◆ THE PROBLEM: Please go on with the essay about a father who calls borrowed books "straight," starting after its last paragraph.

◆ DOCUMENT EXCERPT:

____

Straight Books

“You’re choice of books are straight!”, my dad declared as he returned to me two books he borrowed. The first one was To Kill a Mockingbird by Harper Lee which I so love. The 2nd was The Metamorphosis and Other Stories by Franz Kafka - one I have not read and just borrowed from a priest friend. Puzzled, I asked, “What do you mean straight?” “He just shrugged his shoulders and repeated, “Straight.” And he turned his back and sauntered off to his garden. I stared at the books in my hands.

What does he mean straight? Straight meaning boring? Or straight meaning not-gay? I tried to remember the books I’ve gave him to read. Let’s see ... there's J.R. Tolkien’s Lord of the Rings trilogy and the Hobbit, J.K. Rowling’s young Harry Potter, Arthur Golden’s Memoirs of a Geisha, Isabelle Allende’s House of Spirits and Daughter of Fortune, Amy Tan's book, Peter Mayle, Catherine Levine’s The Eight … what makes them straight? These books are not straight! Tame maybe, but not straight!

Could straight mean the absence of hot sex? Or at least not the Iris Johansen steamy wooo-hooo!! fan-self-with-hand kind of sex? Is my Dad telling me I’m a prude? Or is he telling me he prefers books like those? Ugh! Let's not go there.

I watched my 74 year old father inspect his garden unhurriedly. He is a man of few words. But his words, when spoken digs deep. He seldom gets mad but when he does, he would speak calmly and deeply, explaining your transgressions so you would understand the graveness of it all. Then leave you to think about it. None of us siblings could get away with a dry eye after a scolding with him. Although some of us has experienced the hard spank of tsinelas (slippers), most of the time, his words were punishment enough. My Nanay would scold and nag a lot but her words would fall on deaf ears. It was my dad’s rare words that stung.

The first few things I remember learning from him is wonder and the appreciation of what is out there. So as to expose us to the world, my dad once took the lot of us to a fancy restaurant and bought this expensive dinner. He orders us wine, and though we were too young to drink, he would persuade us to take sips and we would exchange goblets as if we were wine connoisseurs. And he would explain, “White wine goes with fish. Red wine goes with meat.” And the encounter would just push us to ask, “What more is out there?”

____

◆ DATA:
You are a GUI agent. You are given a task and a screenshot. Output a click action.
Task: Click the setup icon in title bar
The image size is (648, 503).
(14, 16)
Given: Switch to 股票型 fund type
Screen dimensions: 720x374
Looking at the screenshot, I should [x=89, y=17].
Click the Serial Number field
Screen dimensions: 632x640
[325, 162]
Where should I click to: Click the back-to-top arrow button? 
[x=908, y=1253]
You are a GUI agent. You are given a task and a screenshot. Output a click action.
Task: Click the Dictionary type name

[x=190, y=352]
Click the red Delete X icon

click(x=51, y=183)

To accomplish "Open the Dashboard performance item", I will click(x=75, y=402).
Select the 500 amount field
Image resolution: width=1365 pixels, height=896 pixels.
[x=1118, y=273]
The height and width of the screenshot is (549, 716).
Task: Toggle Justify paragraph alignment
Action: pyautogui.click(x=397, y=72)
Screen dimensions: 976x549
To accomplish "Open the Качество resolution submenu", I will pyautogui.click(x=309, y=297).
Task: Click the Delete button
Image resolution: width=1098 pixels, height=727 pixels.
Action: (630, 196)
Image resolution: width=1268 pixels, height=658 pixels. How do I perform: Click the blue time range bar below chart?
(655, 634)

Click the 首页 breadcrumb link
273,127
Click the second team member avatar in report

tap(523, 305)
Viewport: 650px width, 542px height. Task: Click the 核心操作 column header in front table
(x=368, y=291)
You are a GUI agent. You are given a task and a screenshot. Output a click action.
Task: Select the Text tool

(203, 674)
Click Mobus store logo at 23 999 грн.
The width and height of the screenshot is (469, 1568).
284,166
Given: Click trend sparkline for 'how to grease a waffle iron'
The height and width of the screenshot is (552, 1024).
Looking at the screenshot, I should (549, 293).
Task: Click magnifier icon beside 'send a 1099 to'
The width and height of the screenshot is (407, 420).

____

◆ ANSWER SECTION:
When I was 14, and just survived chicken pox, my dad had some out-of-town guests from the office to entertain. So Dad and guests took us to our first disco, Tivoli, on a school night. He explained to his guests that his children need to be exposed to such things so we won’t end up “manol” - the nearest English translation I could think of is naïve. He gave us a taste of our first alcoholic drink, pointing out the names, as if they were important titles to note. He didn’t expect us to drink all of it and would laugh out loud when we made faces because the drinks were too strong. And though it was embarrassing to dance with your dad in a then hip dance floor (He was doing this weird chacha-boogie combo!), we did anyway, because we were experiencing something new, and we were too young to even be aware that it was ‘uncool’.

In due course, we learned to reason. Our family discussions were loud, and in English, because it was the best way to stress a point. Nanay later described these discussions in her journal in a most humorous way, but that’s another blog (I will post it, I promise!).

There is just one vice my dad wouldn’t tolerate and that is smoking. When he discovered cigarettes in the hands of my older siblings, he bought an additional pack and had them smoke 3 cigs at a time until their eyes watered. Being a chain-smoker himself, he epitomized the idiom, “Follow what I say, but don’t follow what I do.” It was like Donald Duck punishing Huey, Duey, Louie and little Daisy (hehehe) for smoking cigars – remember that cartoon? He stopped smoking only when his brother-in-law died of lung cancer.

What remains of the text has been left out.